A collaborative research team, including bioanalytical neurochemist Alexander G. Zestos of American University, has identified a key signaling pathway that spurs beige fat cells to burn energy, revealing a possible target for obesity therapies in humans. The team, whose findings published today in Nature Medicine, conducted mouse studies to identify the brain receptor known as the CHRNA2 signaling pathway.
Zestos helped to develop the method that detected acetylcholine, fundamental to the pathway. The method detected acetylcholine and over 20 other neurotransmitters over a four-minute time period. Since many neurotransmitters play important roles in the brain, it is important to monitor them simultaneously and measure their concentration levels relative to one another.

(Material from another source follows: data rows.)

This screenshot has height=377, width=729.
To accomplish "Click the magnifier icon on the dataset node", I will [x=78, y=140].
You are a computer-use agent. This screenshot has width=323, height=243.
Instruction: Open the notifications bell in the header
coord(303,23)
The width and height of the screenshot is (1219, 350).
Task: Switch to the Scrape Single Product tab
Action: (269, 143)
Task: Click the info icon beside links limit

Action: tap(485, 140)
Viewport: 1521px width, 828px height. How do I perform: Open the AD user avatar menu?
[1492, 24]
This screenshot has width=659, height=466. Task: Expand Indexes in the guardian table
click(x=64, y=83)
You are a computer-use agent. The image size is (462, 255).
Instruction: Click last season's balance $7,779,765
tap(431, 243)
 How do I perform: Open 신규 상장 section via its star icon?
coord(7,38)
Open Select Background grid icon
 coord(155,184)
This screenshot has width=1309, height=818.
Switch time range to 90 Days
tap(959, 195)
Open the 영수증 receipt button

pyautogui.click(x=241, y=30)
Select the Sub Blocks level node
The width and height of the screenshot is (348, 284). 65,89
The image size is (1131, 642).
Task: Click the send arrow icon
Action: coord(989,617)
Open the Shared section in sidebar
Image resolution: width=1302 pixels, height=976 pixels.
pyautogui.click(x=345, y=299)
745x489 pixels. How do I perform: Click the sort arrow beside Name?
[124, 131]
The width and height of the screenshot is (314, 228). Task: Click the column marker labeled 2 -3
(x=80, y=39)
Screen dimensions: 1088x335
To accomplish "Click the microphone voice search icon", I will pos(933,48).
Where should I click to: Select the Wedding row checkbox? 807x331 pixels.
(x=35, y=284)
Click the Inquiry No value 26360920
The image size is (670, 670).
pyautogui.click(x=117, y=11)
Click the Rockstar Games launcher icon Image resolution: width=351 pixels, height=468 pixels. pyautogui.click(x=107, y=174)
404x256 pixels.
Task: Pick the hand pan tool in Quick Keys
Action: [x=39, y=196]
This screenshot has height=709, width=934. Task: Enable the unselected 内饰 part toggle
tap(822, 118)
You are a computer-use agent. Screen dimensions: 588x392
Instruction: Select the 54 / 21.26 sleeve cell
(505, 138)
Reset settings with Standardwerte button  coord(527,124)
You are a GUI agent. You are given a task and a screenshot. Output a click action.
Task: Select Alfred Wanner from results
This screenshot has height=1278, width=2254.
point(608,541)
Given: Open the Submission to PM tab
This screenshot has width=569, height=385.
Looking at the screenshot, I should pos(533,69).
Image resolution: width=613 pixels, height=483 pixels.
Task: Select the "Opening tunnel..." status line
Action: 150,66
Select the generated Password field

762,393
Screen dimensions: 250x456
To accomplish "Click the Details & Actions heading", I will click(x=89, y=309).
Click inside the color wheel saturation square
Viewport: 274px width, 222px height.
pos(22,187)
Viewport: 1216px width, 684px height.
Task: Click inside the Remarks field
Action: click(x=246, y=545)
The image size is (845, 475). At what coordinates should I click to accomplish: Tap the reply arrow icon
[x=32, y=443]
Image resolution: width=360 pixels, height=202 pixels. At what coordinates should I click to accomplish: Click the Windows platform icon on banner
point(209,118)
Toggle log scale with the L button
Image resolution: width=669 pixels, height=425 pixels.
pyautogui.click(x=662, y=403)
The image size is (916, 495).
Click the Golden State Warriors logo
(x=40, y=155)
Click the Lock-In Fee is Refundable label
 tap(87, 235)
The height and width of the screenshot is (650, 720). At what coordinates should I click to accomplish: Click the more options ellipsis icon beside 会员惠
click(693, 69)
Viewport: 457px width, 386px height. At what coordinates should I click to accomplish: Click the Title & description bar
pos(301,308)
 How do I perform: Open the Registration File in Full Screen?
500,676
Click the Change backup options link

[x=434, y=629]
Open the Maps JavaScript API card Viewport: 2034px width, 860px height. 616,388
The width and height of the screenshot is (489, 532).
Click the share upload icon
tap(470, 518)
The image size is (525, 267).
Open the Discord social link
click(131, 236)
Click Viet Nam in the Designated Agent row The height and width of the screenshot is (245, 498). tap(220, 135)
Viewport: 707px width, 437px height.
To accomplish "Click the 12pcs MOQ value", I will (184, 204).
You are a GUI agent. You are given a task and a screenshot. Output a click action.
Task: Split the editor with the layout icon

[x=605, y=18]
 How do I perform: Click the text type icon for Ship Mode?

The finding reveals insights into the communication taking place between the body's immune system and beige fat cells. Understanding this communication will be critical to developing therapies targeting beige fat to curb obesity. An additional discovery that nicotine causes the energy-burning process in beige fat, too, could answer questions about associations between weight and smoking.
"This is a very exciting discovery for this pathway. Until recently, we thought this pathway primarily existed in brain cells, the neuromuscular junction, and affected neuronal signaling, and we didn't know it was prevalent in certain fat cells," Zestos said. "It raises all sorts of new questions. Is it the density of the receptors that a person has, or is it the way the receptors are activated, that contributes to one's ability to gain or lose weight? What is the connection between smoking and weight loss or weight gain?"
Scientific understanding of beige fat is in its early stages. Many aspects of how the cells function are not yet known. It's only recently that scientists found beige fat cells in human adults and noted their role in burning energy, resulting in improved metabolic health.
Beige fat cells help organisms defend against severe cold. As part of the immune response to cold, beige fat gets made by the brown fat mixing with small concentrations of white fat. The new research verifies the CHRNA2 signaling pathway is active when brown fat gets converted into energy to protect against cold. In mice, beige fat allows them to shiver to ward off cold. When the team deactivated CHRNA2 in mice, they weren't able to protect against cold and they gained weight.
The chemistry played a pivotal role in the research. Working with biologists, Zestos measured acetylcholine in the fat cells. Zestos verified that acetylcholine was inducing the pathway. As part of the method developed, Zestos came up with a way to separate the acetylcholine from other fat cells.
The next step of the research will be to examine other neurochemicals and their pathways for the roles they could play in activating beige fat cells, as well as to test for possible therapeutics for weight loss and obesity prevention by targeting the CHRNA2 pathway.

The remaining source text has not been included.